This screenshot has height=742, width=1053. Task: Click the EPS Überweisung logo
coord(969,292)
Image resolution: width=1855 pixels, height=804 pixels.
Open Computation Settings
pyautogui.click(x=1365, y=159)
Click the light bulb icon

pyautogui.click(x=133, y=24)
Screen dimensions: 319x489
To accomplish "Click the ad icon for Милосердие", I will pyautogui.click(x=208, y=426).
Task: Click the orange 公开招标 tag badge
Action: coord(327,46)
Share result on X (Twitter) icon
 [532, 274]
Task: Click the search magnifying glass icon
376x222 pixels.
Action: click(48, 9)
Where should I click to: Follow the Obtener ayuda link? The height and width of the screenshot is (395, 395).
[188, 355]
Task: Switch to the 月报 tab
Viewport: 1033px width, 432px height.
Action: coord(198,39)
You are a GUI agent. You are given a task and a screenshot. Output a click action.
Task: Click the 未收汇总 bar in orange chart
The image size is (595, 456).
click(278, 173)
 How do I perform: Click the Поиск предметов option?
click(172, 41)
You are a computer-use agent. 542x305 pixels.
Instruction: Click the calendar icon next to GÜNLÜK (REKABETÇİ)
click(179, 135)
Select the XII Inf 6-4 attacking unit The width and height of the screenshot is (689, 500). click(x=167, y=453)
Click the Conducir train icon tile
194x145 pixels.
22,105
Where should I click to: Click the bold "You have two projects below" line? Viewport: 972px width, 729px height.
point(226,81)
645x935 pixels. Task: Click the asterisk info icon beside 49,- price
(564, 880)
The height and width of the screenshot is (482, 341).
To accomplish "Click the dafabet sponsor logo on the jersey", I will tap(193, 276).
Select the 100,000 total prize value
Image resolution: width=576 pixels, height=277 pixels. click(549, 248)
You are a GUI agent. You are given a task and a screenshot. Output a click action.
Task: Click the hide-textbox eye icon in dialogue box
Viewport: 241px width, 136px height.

Task
Each entry above needs to be output exactly.

Problem solution
This screenshot has height=742, width=1053. Task: Click the EPS Überweisung logo
coord(969,292)
Image resolution: width=1855 pixels, height=804 pixels.
Open Computation Settings
pyautogui.click(x=1365, y=159)
Click the light bulb icon

pyautogui.click(x=133, y=24)
Screen dimensions: 319x489
To accomplish "Click the ad icon for Милосердие", I will pyautogui.click(x=208, y=426).
Task: Click the orange 公开招标 tag badge
Action: coord(327,46)
Share result on X (Twitter) icon
 [532, 274]
Task: Click the search magnifying glass icon
376x222 pixels.
Action: click(48, 9)
Where should I click to: Follow the Obtener ayuda link? The height and width of the screenshot is (395, 395).
[188, 355]
Task: Switch to the 月报 tab
Viewport: 1033px width, 432px height.
Action: coord(198,39)
You are a GUI agent. You are given a task and a screenshot. Output a click action.
Task: Click the 未收汇总 bar in orange chart
The image size is (595, 456).
click(278, 173)
 How do I perform: Click the Поиск предметов option?
click(172, 41)
You are a computer-use agent. 542x305 pixels.
Instruction: Click the calendar icon next to GÜNLÜK (REKABETÇİ)
click(179, 135)
Select the XII Inf 6-4 attacking unit The width and height of the screenshot is (689, 500). click(x=167, y=453)
Click the Conducir train icon tile
194x145 pixels.
22,105
Where should I click to: Click the bold "You have two projects below" line? Viewport: 972px width, 729px height.
point(226,81)
645x935 pixels. Task: Click the asterisk info icon beside 49,- price
(564, 880)
The height and width of the screenshot is (482, 341).
To accomplish "Click the dafabet sponsor logo on the jersey", I will tap(193, 276).
Select the 100,000 total prize value
Image resolution: width=576 pixels, height=277 pixels. click(549, 248)
You are a GUI agent. You are given a task and a screenshot. Output a click action.
Task: Click the hide-textbox eye icon in dialogue box
Viewport: 241px width, 136px height.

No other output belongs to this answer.